## Exercise material
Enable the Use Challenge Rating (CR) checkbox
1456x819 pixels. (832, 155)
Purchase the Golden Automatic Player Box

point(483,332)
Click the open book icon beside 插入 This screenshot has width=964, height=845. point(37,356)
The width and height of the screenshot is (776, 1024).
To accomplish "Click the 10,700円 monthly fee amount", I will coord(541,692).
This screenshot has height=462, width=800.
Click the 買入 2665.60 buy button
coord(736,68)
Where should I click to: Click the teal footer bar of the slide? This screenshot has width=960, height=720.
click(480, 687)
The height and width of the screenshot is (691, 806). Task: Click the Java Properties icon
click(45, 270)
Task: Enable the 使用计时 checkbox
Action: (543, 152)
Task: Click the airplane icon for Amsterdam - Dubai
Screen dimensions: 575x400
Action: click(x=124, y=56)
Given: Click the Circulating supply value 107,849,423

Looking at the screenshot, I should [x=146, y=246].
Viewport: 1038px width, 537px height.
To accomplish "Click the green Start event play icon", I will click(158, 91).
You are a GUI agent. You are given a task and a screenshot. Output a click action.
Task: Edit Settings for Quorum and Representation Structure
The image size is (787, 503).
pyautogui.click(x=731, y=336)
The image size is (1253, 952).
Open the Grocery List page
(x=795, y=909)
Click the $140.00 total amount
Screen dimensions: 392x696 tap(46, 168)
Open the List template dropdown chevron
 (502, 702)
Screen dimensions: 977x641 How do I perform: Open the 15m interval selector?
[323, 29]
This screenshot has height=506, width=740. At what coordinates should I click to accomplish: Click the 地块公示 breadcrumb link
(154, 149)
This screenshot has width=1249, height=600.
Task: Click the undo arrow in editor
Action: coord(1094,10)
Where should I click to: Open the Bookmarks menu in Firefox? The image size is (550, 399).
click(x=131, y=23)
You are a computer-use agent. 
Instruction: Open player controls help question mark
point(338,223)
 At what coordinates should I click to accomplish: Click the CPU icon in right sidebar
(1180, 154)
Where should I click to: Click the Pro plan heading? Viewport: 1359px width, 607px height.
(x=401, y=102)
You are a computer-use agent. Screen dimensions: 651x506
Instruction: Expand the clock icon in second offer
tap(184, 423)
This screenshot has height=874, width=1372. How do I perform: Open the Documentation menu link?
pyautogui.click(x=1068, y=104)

## Written instruction
List every line of the rows above that contains the string "computer", matching case exactly.

## Output for this task
You are a computer-use agent. 
You are a computer-use agent. Screen dimensions: 651x506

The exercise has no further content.